Publication information
- Publisher: Marvel Comics
- First appearance: The Spectacular Scarlet Spider #1 (November 1995) As Shadrac: The Amazing Spider-Man (vol. 2) #2 (January 1999)
- Created by: Todd Dezago, Sal Buscema, Jimmy Palmiotti

In-story information
- Alter ego: Gregory Herd
- Notable aliases: Override, Shadrac
- Abilities: (As Override) Cybernetically enhanced costume grants: Ability to remotely control or override any and all electronic devices (As Shadrac) Mystical burning flames Ability to override emotions

= Gregory Herd =

Dr. Gregory Herd is a supervillain appearing in American comic books published by Marvel Comics. His first appearance was in The Spectacular Scarlet Spider #1. He originally operated as the villain Override and worked with his wife, who operated as Aura. He becomes the fiery villain Shadrac in The Amazing Spider-Man vol. 2 #2.

==Fictional character biography==
Together with his wife (who operated under the name Aura), Dr. Gregory Herd worked as a mercenary for hire as Override. During the "Spider-Hunt" storyline, in which a massive bounty is placed on Spider-Man's head, Herd's wife is gravely injured and left in medical care. To cover her steadily mounting medical expenses, Override goes to work as one of Norman Osborn's costumed employees.

Gregory Herd as Override and wife Annie as Aura.

Desperate for some way to save his wife, Herd asks to join Osborn's "Gathering of Five" ceremony to gain one of five "gifts". However, Herd is the recipient of death, which gives Herd new powers while steadily destroying him over time. He falls under the thumb of a man named Dolman, who owned one of the five artifacts used in the Gathering ceremony before it was stolen by Osborn. Dolman intends to use Herd as a tool to regain what Osborn had stolen. Herd assaults Osborn Industries but runs into the current Spider-Man, Mattie Franklin. Herd dismisses Franklin with little effort but is later forced to battle the original Spider-Man and Iceman while trying to tell officials that Dolman was tampering with his mind. He convinces Iceman to freeze him entirely in an attempt to stay alive.
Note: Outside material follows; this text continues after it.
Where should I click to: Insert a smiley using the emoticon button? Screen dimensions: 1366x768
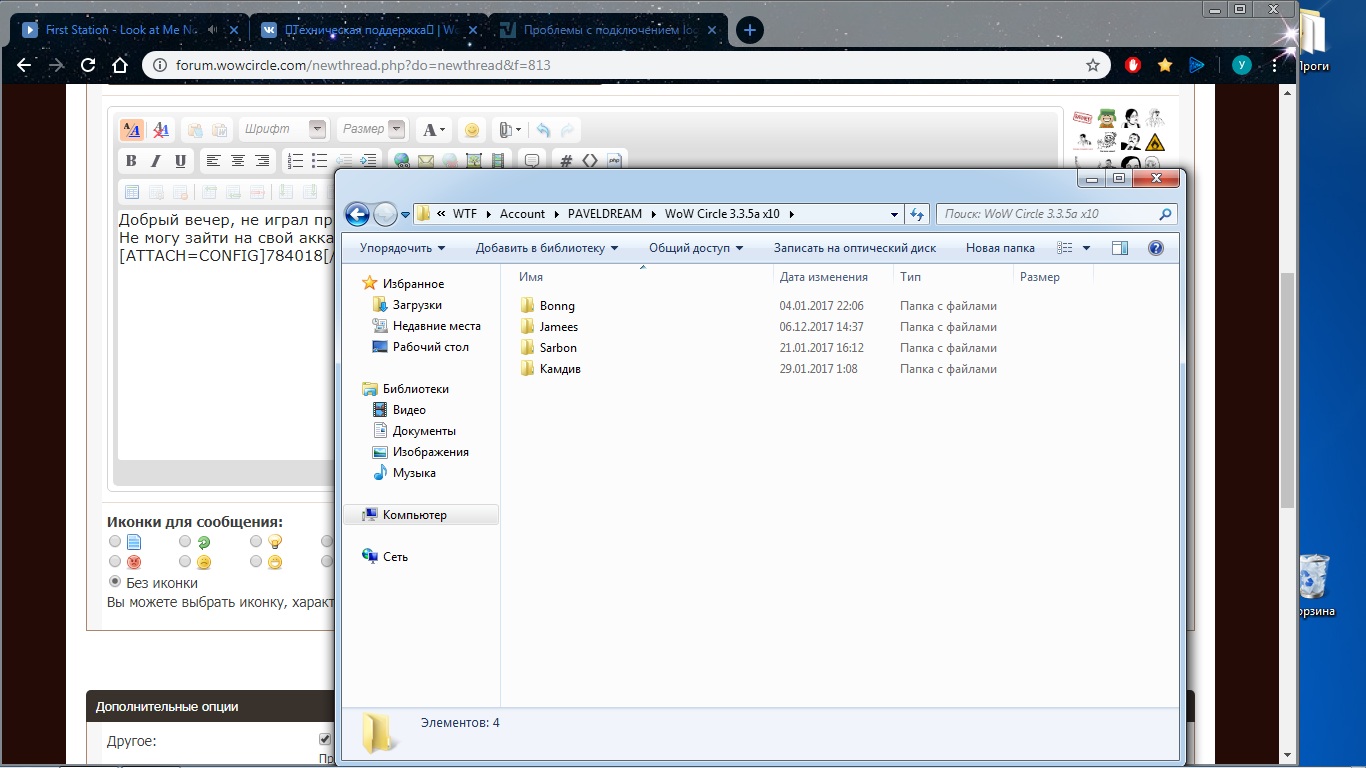coord(472,130)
Though temporarily frozen, Shadrac is still dying albeit in a less painful manner. Later pursuing Dolman, Shadrac, Iceman, and Spider-Man team up to capture him. After Dolman merges with the Spindle and gains powers, Shadrac "overrides" him and possesses his body in a last-ditch effort to stop Dolman and save himself.

===Civil War===
Somehow separated from both Shadrac and Dolman, with Aura restored to human form, and back in his original costume, Herd joins Hammerhead's "villain army" that was captured by Iron Man and S.H.I.E.L.D. agents.

==Powers and abilities==

===As Override===
Gregory Herd wore a cybernetically enhanced costume that allowed him to control, or "override", electronic devices.

===As Shadrac===
Due to the Gathering of the Five ceremony, Herd has internalized the powers of his cybernetic suit as well as gaining the ability to override emotions. In addition, his entire body is constantly wreathed in mystical flames which, in addition to slowly killing him, he can manipulate in the form of blasts from his hands or an aura he can expand at will. While the maximum temperature of these flames is unknown, Shadrac can melt metal with a touch.

==Other versions==
In the MC2 universe, Gregory Herd is shown as a participant in The Gathering of Five, which was interrupted in this continuity. A prior story revealed that Mattie Franklin and Madame Web eventually gained the gifts (power and immortality) they had in the mainstream continuity, but what became of Herd after the first attempt was not shown.